As regards insolvency claims, in testing or uncertain economic times these will always be abundant (whether valid or not) and anticipate that these will remain in play going into the new decade.  The economic backdrop in 2019 has continued to be a factor in audit claims and perhaps one of the highest high profile claims of 2019 is the ongoing spotlight on the auditors for the failed high street bakery chain, Patisserie Valerie. 

What does the future claims landscape look like?


The legislation surrounding this area is complex.  Perhaps surprisingly HMRC has not been particularly vociferous in their challenges in this area but perversely this has left a gap in their usual additional guidance and commentary which might otherwise inform certainty in future advice and recommendations to clients.  This, coupled with the fact that April 2020 sees the extension of the IR35 “off-payroll rules”, could be laying the groundwork for a flurry of claims arising from historical misunderstandings and errors.

Data breaches/GDPR

We have not been alone in warning of the rise in claims arising from increasing incidents of cyber-attacks/data breaches.  2019 has seen a marked increase in cyber and GDPR issues and strongly expect 2020 to see this increase further and break into the “Top 5” by 2021.

Accountants generally have a wealth of data which makes them vulnerable to external cyber-attacks and internal malicious data breaches.  Unfortunately, the financial consequences of these incidents could about to be exacerbated due to recent case law Lloyd v Google LLC [2019] EWCA Civ 1599.  This judgment, when given at first instance, paved the way for claimants in principle to claim damages for data losses irrespective of whether they had suffered financial loss.  In October 2019 this potential increased as the Court of Appeal confirmed that claimants as part of a class action did not each individually need to prove their losses but that it was sufficient for one “test” case to prove their losses which would then apply to all other claimants in the class action (irrespective of their own particular circumstances).
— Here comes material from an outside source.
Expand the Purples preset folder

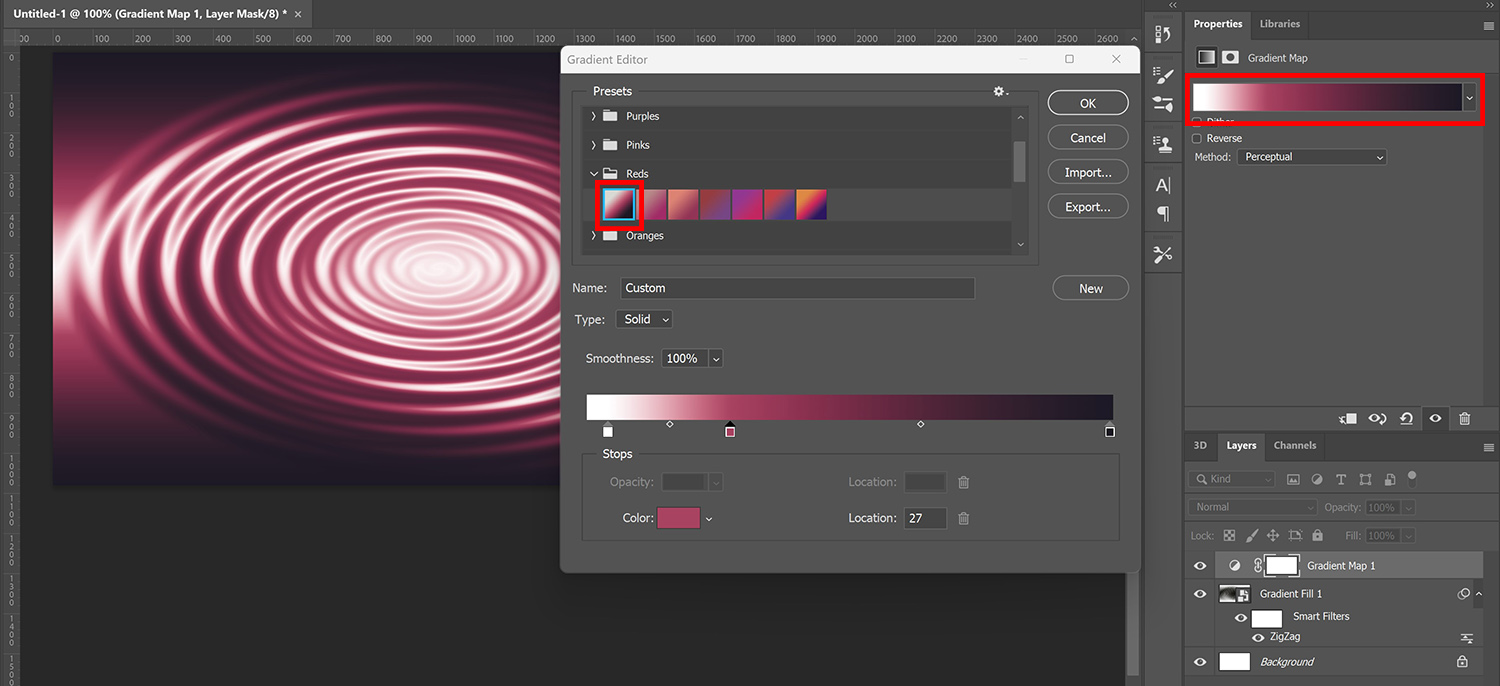[594, 117]
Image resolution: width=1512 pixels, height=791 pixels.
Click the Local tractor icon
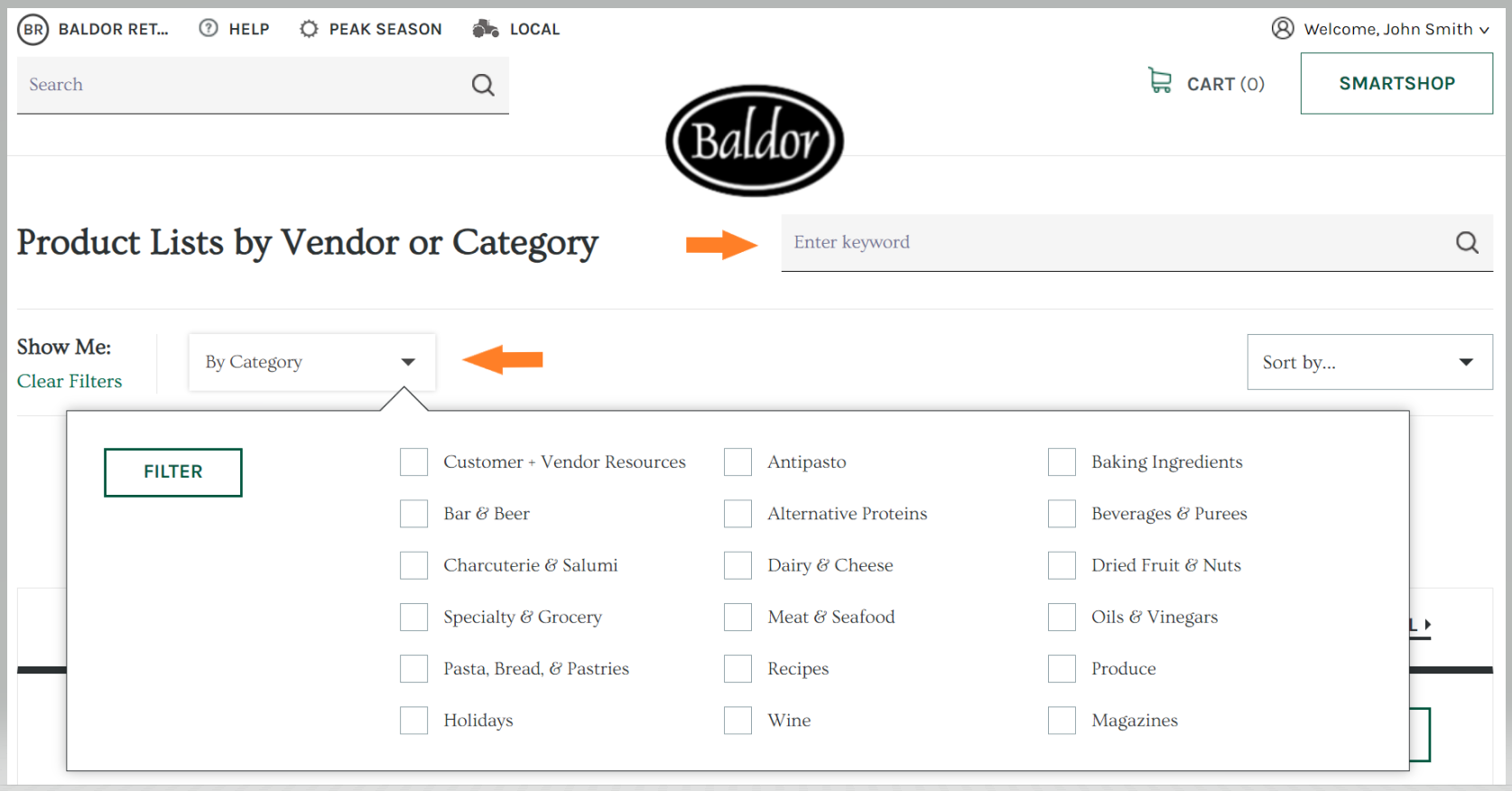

In short, potentially paving the way for something more akin to the US style of group litigation. A somewhat worrying trend and something that no-one other than claimant lawyers should relish!

Damages for loss of data are notoriously difficult to predict but figures (per claimant) of between £2,500 to £12,500 are not uncommon.  Assuming data records of 40,000 have been breached this could equate to potential claims in the realms of £100 million to £500 million.  Against this backdrop it is certainly within the realms of possibility that the claims companies casting their nets for a replacement for the PPI miss-selling saga will latch onto this possibility with vigour.  Therefore, another timely reminder to carefully revisit your potential exposures both in terms of prevention (software and training) and cure (insurance – risk transfer).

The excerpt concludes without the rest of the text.